Winter driving poses higher risks for crashes and injuries to the traveling public as the number of crashes typically rises on snowy days. Some factors that contribute to the rise in the number of crashes is that many drivers fail to adjust to hazardous driving conditions. Snowy, overcast skies can reduce the contrast you can see between your car, the vehicles around you and the passing landscape, so that you feel that you are going slower than your actual speed. Consequently, you may unwisely increase your speed to compensate. One illustration of this phenomenon is provided by a researcher at the University of Minnesota who found that snowplows are more frequently struck from the rear in snowy conditions despite their bright orange color, reflectors and flashing lights. To help avoid accidents and injuries, follow these simple tips:
CLEAR SNOW AWAY FROM YOUR TAILPIPE IF YOU ARE STUCK IN A SNOWBANK. Be sure that exhaust from your tailpipe is not blocked by snow, as fumes may enter your car and cause carbon monoxide poisoning.
IF YOUR VEHICLE BEGINS TO SKID ON ICE OR SNOW, ALWAYS STEER IN THE DIRECTION OF WHERE YOU WOULD LIKE THE FRONT OF YOUR VEHICLE TO GO. Using cruise control can be dangerous when driving in wintery conditions since your wheels will continue to spin when your tires lose traction.
WET SURFACES CAN DOUBLE YOUR STOPPING DISTANCE, WHILE ICE AND SNOW CAN INCREASE STOPPING DISTANCES UP TO TEN TIMES OVER DRY CONDITIONS. To compensate for these hazardous driving conditions, keep an eye on the speedometer and focus on traffic and conditions as far ahead as possible.
WINTERIZE YOUR VEHICLE. Check the tread on your tires by placing a quarter into the tread. If you can see George Washington’s head, then you need to replace your tires as the tread has worn below the recommended 4/32 of an inch limit. Keep your tires properly inflated as tires lose about one pound of pressure for every 10 degree drop in temperature. An underinflated tire leaves less rubber in contact with the roadway surface. Cold weather is tough on batteries. Have your battery, starter and alternator checked to be sure that they are in good working condition. Replace worn windshield wipers, and use a scraper to remove ice and snow instead of clearing your windows with your wipers.
BE PREPARED IF YOU GET STUCK IN THE SNOW. Carry kitty litter to help you get out of snowbanks. Pack boots, gloves, a snow scraper, a collapsible shovel, a blanket and a flashlight with fresh batteries.

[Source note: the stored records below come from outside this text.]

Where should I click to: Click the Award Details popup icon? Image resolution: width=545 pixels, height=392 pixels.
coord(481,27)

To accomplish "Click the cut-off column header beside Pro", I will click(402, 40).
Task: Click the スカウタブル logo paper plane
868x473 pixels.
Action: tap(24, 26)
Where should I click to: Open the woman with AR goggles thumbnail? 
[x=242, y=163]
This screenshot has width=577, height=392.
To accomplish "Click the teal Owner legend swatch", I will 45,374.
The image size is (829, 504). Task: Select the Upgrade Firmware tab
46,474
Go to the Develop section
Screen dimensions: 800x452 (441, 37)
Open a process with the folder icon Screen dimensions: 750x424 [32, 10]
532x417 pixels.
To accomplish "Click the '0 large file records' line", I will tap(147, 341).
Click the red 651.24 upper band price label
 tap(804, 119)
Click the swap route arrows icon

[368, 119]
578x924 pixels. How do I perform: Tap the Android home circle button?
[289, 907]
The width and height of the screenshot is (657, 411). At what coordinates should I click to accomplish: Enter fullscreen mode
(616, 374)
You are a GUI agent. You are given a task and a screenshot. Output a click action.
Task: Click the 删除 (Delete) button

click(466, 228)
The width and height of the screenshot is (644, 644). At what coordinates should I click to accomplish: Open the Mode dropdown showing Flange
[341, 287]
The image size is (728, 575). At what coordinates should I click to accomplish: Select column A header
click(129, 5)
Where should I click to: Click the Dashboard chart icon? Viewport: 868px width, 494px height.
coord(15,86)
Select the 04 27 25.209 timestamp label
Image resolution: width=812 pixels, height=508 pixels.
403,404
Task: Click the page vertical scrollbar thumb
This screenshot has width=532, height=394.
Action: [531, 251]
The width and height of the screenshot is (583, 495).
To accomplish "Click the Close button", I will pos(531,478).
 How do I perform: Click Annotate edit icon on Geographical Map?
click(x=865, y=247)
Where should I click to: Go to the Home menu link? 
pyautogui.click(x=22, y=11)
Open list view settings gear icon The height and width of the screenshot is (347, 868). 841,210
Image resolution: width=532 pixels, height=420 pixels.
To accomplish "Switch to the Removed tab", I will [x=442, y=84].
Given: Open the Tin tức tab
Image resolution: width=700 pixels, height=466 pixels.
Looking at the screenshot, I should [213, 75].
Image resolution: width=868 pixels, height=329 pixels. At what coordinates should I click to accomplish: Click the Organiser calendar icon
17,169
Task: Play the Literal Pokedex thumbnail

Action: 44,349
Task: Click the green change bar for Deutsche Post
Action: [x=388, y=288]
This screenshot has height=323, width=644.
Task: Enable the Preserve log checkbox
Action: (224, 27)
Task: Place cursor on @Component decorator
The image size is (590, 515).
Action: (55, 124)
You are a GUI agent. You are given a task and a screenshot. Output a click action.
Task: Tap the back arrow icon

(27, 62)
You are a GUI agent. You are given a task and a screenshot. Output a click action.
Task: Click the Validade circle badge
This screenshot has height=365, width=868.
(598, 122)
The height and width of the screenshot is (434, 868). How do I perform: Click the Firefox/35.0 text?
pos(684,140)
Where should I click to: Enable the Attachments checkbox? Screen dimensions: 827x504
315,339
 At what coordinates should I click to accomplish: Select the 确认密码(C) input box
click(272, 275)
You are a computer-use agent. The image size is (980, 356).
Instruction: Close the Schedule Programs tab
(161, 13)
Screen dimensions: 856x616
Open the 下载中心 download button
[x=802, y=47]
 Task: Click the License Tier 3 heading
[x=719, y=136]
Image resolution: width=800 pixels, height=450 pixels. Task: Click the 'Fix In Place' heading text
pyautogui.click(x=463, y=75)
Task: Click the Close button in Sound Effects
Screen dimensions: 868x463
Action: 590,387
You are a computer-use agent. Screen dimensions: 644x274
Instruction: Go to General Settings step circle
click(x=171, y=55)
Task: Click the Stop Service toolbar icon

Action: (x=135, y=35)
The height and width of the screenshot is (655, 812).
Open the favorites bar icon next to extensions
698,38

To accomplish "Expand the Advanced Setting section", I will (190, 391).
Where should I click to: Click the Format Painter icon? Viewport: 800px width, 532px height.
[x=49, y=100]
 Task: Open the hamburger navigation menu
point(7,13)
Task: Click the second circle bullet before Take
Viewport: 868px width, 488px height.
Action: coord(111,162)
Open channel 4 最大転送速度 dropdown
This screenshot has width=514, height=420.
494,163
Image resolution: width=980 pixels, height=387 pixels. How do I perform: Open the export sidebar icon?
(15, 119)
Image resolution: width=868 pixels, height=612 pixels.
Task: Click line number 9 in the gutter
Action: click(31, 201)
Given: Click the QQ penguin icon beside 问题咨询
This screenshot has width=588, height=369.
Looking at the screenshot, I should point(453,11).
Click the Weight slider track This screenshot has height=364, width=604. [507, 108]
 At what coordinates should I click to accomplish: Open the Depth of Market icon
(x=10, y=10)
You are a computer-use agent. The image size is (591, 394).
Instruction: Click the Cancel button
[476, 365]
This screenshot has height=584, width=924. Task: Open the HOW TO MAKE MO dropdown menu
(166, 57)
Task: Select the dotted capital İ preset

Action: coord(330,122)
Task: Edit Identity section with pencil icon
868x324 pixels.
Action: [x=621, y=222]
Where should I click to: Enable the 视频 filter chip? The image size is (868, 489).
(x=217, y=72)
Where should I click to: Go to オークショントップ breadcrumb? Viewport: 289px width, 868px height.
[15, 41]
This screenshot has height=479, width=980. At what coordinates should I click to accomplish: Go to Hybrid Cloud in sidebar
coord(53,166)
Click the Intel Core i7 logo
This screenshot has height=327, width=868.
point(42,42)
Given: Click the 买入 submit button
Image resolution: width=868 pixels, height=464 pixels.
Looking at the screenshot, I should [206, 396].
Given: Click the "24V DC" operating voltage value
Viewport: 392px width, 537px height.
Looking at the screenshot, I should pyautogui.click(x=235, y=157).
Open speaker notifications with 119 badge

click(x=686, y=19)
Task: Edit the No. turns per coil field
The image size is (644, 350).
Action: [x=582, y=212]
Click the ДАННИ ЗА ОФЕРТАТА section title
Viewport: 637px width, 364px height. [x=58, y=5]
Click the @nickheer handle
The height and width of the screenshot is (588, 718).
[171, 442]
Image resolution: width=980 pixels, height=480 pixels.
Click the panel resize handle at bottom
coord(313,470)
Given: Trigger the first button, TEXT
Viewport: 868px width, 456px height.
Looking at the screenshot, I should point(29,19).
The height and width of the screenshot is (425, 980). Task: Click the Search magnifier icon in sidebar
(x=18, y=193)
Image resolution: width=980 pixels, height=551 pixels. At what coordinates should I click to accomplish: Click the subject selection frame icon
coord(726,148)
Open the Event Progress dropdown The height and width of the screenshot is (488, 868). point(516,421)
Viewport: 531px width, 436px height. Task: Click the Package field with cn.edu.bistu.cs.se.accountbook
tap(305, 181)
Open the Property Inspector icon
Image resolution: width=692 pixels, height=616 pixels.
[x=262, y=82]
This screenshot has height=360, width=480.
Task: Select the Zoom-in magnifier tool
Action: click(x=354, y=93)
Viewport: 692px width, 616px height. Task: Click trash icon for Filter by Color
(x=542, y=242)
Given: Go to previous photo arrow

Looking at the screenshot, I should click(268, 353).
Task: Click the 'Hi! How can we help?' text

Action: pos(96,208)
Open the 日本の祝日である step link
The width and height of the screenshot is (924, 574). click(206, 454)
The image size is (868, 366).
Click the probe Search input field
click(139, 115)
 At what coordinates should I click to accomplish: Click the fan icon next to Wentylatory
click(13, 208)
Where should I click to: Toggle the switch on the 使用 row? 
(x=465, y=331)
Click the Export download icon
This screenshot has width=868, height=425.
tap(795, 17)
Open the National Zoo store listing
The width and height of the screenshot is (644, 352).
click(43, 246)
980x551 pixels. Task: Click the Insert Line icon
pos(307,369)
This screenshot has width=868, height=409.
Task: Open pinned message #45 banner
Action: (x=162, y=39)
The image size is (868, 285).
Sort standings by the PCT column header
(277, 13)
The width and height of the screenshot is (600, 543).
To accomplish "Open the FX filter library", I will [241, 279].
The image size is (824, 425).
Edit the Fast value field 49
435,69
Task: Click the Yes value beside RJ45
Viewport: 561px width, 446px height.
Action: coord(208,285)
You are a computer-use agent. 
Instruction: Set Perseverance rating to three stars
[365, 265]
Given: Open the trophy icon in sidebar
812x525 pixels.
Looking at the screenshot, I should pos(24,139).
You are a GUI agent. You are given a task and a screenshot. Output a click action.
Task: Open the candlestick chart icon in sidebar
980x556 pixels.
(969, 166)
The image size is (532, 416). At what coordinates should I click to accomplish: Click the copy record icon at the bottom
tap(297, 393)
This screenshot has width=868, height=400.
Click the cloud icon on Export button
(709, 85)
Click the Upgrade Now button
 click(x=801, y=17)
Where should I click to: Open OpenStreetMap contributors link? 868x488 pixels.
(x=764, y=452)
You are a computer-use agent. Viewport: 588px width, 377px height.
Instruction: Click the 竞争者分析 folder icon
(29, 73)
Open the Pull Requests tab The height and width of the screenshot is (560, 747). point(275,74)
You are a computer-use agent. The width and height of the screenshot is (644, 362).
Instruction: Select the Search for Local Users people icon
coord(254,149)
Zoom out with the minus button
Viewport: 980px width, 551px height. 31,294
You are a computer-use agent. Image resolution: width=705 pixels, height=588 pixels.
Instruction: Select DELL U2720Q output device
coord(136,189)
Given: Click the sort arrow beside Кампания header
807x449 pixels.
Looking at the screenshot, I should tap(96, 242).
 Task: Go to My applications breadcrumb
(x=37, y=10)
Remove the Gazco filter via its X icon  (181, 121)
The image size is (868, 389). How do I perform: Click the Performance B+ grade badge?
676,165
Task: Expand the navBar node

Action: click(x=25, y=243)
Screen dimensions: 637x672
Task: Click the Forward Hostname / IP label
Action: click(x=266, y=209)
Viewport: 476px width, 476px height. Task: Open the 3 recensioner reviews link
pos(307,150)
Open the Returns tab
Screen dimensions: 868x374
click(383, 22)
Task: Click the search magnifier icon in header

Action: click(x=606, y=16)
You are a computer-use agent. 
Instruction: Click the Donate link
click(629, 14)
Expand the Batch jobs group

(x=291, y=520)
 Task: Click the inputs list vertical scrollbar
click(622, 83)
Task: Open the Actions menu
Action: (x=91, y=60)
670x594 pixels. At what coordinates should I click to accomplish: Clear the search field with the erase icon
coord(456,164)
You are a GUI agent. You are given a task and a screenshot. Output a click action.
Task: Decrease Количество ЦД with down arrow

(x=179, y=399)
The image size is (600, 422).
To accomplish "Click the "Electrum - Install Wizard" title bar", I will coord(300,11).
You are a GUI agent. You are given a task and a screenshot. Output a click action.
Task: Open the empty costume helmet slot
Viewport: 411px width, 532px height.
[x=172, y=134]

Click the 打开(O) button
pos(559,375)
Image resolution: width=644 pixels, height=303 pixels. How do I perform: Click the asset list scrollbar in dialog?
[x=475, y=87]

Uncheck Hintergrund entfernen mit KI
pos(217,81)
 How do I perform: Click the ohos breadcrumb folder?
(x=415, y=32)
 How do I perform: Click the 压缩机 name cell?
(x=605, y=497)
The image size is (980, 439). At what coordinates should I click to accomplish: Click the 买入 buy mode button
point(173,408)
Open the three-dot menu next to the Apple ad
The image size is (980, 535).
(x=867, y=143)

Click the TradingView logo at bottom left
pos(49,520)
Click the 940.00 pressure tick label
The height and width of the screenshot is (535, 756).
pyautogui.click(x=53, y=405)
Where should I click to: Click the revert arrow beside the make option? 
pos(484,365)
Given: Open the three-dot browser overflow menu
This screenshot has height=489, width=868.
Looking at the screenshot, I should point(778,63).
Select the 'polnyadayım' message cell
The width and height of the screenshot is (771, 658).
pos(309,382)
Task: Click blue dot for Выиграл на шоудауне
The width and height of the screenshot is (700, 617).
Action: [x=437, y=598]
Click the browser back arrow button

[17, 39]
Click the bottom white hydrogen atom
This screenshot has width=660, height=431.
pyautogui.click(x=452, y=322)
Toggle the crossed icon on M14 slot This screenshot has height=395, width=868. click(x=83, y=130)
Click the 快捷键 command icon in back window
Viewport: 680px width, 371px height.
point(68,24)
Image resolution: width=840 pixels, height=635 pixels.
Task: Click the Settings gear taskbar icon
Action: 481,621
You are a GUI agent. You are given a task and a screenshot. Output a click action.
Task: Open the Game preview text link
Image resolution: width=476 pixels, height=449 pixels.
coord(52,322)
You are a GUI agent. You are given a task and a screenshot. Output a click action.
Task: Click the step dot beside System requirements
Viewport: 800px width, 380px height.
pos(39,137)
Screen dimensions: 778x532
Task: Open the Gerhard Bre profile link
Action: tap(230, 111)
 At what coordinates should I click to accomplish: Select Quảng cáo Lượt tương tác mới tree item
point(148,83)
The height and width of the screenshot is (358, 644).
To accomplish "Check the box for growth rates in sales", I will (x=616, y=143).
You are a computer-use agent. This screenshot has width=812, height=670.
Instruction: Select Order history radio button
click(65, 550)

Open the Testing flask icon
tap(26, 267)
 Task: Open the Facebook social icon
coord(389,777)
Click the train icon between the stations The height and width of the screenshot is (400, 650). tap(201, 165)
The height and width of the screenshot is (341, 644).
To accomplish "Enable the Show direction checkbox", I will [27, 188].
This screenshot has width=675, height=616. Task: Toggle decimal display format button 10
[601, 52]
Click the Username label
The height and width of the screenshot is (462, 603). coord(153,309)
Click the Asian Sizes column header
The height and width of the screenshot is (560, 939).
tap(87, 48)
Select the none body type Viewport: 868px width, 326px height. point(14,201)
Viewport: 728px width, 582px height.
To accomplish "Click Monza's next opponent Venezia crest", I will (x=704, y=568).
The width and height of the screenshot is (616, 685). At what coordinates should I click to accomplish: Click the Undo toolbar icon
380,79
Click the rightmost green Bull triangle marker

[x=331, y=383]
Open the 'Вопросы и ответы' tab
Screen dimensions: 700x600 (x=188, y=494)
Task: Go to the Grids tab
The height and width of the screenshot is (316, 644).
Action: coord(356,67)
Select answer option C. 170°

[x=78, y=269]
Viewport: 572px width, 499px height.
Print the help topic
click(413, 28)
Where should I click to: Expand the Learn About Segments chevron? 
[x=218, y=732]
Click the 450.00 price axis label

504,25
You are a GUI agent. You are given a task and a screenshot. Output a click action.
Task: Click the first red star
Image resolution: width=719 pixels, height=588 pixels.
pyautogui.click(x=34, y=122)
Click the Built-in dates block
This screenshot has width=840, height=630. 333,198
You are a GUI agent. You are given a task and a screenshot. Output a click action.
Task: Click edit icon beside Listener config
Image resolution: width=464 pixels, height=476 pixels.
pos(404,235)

FIND THE BEST “PERSON-TO-VEHICLE” FIT. Check your line of sight to be certain that you can see at least three inches over the top of the steering wheel. Adjust your seated position upward if you are lower. Be sure you are at least 10 inches away from your steering wheel to insure proper deployment of the airbag in the event of a collision. To efficiently operate the brake and gas pedals, you should be able to operate them with the ball of your foot, without excessively stretching of your leg or foot.
Have a Safe and Enjoyable Winter Driving Season!